As the days shorten and Halloween approaches we travel some sinister paths

Dartmoor’s corpse roads

Originally these routes were used to carry the dead to their final resting places. Known as the ‘corpse roads,’ they are now solely trodden on by the living (we think). Try the 20 km (13 miles) Lych Way, infamous for phantom sightings and stream crossings (thought to confuse ghosts from following one back home).
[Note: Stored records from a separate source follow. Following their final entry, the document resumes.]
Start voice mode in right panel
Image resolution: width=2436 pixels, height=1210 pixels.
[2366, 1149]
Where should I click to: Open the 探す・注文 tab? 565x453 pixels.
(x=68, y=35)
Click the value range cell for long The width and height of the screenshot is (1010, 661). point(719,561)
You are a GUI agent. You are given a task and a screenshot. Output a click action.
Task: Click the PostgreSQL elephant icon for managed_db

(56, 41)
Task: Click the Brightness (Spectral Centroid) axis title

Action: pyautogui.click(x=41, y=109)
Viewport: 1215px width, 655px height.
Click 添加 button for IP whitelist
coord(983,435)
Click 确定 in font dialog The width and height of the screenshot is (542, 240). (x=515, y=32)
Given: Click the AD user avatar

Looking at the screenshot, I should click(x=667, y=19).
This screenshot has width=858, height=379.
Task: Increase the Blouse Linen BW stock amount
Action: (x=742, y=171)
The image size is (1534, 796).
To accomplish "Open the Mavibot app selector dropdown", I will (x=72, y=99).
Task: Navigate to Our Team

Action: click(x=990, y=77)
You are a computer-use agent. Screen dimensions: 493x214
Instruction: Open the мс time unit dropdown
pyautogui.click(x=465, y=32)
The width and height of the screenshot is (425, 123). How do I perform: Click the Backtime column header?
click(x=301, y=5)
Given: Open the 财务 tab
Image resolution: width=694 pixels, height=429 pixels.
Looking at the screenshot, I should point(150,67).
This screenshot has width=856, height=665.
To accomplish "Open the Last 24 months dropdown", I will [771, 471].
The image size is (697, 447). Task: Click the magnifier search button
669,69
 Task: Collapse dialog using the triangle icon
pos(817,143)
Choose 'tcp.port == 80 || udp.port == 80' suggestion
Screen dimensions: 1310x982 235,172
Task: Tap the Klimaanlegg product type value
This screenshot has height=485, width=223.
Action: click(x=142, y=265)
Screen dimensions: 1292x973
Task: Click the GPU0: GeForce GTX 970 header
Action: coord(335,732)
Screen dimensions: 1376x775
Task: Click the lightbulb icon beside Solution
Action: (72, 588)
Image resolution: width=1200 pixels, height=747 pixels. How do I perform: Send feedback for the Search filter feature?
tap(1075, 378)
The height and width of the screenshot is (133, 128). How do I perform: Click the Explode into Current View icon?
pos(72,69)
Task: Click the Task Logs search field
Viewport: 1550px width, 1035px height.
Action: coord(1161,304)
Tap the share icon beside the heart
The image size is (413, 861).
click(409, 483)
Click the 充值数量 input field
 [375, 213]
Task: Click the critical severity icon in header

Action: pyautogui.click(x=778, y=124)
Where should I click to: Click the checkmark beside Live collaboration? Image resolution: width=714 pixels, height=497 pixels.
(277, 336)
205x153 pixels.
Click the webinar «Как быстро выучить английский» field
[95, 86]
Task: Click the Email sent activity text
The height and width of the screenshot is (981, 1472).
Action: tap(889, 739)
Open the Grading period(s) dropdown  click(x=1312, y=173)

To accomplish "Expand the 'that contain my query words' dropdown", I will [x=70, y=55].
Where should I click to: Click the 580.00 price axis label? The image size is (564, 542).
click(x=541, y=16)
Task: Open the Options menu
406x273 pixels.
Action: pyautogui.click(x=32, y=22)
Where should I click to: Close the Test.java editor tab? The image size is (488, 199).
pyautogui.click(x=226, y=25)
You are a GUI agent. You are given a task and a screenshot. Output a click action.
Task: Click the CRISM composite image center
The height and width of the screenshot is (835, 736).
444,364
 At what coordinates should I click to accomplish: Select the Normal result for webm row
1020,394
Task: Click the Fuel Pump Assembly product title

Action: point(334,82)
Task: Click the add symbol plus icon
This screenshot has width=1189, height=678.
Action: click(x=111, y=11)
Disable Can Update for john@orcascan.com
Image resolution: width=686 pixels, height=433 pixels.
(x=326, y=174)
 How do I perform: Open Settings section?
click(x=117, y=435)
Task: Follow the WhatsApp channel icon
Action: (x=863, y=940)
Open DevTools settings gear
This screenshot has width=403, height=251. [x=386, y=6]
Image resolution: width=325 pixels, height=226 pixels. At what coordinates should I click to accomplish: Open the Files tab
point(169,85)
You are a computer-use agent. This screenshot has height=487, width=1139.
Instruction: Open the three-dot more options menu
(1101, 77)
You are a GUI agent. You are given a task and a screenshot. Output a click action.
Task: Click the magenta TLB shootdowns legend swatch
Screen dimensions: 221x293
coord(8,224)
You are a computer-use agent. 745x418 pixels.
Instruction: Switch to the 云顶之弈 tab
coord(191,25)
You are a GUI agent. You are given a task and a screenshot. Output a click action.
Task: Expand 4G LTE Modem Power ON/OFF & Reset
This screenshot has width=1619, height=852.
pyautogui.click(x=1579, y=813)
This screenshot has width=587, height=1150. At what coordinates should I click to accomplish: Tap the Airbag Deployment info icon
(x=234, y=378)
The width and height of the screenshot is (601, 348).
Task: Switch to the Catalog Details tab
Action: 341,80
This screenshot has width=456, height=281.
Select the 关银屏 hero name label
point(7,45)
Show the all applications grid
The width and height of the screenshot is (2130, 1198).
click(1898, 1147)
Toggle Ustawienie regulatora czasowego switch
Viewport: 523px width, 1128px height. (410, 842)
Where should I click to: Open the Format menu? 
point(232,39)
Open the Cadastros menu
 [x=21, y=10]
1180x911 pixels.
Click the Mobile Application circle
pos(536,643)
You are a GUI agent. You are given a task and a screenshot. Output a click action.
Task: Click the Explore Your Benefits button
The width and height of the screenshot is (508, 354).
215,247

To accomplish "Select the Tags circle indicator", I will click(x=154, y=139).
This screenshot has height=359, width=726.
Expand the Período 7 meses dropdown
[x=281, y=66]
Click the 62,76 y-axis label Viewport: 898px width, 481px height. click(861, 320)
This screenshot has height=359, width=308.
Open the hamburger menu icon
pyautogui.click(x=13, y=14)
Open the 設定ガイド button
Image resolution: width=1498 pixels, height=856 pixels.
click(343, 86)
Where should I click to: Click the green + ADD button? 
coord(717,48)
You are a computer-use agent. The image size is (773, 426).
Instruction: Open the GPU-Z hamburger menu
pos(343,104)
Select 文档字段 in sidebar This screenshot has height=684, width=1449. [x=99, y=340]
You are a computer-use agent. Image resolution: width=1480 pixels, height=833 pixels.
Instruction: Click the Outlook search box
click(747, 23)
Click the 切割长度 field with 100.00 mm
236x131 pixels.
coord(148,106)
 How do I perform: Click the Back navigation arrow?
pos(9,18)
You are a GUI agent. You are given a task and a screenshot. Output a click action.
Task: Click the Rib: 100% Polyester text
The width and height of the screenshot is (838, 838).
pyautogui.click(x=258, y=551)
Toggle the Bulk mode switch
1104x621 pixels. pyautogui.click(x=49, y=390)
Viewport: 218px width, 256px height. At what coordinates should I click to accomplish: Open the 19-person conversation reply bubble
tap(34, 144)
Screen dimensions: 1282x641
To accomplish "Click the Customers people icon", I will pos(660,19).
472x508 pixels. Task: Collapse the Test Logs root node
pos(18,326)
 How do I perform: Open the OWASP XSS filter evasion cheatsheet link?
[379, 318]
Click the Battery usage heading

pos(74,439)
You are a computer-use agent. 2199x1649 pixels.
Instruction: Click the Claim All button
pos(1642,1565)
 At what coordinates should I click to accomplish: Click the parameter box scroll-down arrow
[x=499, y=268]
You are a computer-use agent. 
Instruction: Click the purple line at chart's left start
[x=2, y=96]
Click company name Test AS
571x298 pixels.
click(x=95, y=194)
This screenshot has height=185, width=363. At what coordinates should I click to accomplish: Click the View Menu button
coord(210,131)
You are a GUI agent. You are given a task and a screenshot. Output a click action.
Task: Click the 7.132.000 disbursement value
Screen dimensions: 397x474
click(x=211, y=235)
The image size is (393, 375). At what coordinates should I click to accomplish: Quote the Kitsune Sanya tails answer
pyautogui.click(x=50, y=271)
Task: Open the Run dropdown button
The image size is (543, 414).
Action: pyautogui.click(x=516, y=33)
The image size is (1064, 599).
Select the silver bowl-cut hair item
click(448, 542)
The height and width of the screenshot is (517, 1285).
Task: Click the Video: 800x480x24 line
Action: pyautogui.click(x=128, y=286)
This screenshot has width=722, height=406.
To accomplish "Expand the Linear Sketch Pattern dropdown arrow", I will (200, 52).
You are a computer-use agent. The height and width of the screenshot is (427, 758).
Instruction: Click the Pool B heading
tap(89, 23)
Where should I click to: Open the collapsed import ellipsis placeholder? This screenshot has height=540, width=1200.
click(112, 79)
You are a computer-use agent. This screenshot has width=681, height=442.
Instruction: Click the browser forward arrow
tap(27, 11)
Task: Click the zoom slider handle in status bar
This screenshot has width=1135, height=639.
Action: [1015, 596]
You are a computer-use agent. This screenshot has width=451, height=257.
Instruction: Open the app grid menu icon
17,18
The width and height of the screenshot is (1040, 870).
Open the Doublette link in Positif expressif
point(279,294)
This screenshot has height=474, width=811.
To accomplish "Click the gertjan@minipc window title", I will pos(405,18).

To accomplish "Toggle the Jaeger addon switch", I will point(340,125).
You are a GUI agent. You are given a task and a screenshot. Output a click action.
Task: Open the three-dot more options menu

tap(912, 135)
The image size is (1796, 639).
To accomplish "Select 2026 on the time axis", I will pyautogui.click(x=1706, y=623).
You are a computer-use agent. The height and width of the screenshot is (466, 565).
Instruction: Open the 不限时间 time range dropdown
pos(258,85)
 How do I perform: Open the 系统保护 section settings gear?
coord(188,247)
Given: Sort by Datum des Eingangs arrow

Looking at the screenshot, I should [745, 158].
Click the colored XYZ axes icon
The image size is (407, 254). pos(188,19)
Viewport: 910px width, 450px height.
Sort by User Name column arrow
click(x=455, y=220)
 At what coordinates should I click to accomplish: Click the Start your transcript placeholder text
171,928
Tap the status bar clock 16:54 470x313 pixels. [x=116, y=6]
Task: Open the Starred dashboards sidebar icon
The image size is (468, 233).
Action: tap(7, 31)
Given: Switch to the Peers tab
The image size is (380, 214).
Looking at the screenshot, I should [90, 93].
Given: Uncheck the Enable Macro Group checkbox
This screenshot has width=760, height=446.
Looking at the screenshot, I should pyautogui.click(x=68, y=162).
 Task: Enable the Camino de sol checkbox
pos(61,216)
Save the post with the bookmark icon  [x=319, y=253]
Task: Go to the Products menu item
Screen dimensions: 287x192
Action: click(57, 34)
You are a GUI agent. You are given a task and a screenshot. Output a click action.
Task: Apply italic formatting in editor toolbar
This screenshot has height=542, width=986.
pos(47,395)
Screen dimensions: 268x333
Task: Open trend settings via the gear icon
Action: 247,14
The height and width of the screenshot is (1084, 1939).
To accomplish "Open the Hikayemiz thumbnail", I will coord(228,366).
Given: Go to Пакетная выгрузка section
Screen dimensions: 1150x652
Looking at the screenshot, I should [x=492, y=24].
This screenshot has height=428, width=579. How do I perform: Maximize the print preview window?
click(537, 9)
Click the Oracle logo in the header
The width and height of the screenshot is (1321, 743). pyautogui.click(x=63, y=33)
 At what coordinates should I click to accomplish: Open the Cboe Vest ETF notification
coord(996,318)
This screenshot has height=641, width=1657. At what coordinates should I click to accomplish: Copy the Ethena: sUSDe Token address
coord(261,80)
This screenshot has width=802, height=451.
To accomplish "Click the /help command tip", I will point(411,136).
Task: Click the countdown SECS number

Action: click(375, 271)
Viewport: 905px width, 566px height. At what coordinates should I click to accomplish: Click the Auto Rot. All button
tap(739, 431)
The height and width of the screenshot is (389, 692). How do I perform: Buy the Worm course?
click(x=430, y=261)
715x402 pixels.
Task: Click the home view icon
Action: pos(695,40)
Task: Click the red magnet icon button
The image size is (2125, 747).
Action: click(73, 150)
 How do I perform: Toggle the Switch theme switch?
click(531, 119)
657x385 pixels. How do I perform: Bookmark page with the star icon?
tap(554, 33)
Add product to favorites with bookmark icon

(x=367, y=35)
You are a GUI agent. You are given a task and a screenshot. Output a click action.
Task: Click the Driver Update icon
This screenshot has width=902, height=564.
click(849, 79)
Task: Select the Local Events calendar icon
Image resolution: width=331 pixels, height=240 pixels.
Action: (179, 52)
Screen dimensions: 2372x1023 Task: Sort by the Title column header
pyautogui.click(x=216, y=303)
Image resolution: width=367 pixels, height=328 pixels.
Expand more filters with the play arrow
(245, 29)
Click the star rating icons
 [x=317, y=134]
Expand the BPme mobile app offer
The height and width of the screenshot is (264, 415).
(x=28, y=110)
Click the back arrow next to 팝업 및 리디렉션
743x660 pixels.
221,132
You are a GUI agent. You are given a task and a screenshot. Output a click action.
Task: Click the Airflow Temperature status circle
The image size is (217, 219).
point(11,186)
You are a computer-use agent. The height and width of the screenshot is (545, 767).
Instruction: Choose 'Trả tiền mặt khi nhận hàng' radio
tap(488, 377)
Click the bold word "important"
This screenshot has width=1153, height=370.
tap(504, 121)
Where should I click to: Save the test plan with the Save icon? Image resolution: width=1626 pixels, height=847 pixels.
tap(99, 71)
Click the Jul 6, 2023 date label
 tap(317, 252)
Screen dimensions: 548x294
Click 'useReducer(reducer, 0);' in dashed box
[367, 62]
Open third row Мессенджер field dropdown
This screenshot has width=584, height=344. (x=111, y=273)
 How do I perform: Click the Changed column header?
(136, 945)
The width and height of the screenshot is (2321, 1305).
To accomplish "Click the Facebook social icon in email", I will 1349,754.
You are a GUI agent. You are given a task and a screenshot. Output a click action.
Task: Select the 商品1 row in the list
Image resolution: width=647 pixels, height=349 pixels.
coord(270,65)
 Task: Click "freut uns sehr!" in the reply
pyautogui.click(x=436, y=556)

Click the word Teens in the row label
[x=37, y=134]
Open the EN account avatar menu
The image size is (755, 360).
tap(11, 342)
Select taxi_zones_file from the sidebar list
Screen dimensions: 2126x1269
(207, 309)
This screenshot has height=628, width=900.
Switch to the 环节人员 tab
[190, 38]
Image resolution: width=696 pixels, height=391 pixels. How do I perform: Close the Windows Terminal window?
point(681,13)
Hike by the Skirrid Inn, Abergavenny, South Wales

The Skirrid Mountain Inn near Abergavenny is Wales’ oldest inn and one with the most gruesome past. Nearly 200 people have been hanged here since records were first kept, dating back to 1110. The pub is an excellent starting point for a walk up the Skirrid (Ysgyryd Fawr) – a fine little hill to climb.

Black Dog Woods, Wiltshire

Wiltshire is a county where the P.K.E. Meter (Ghostbusters reference) goes whirr whirr whirr. Megalithic monuments, historical cross roads and haunted inns make for excellent haunted walking territory. Then there’s the recurring folklore of the Black Dog. An eight-mile walk starting from Cley Hill, Warminster, passing through Noridge Woods and Black Dog Woods should get your hearts racing.

Castle Fraser, Aberdeenshire

Apparently a young princess was murdered at Castle Fraser, her body was dragged down the stone stairs staining them with blood. The blood could not be removed so wood panelling was made to cover the stain – the panelling is still there today. You can hike through the estates’ woods. The Forestry Commission for Scotland publish a ‘Forests of Aberdeenshire’ guide.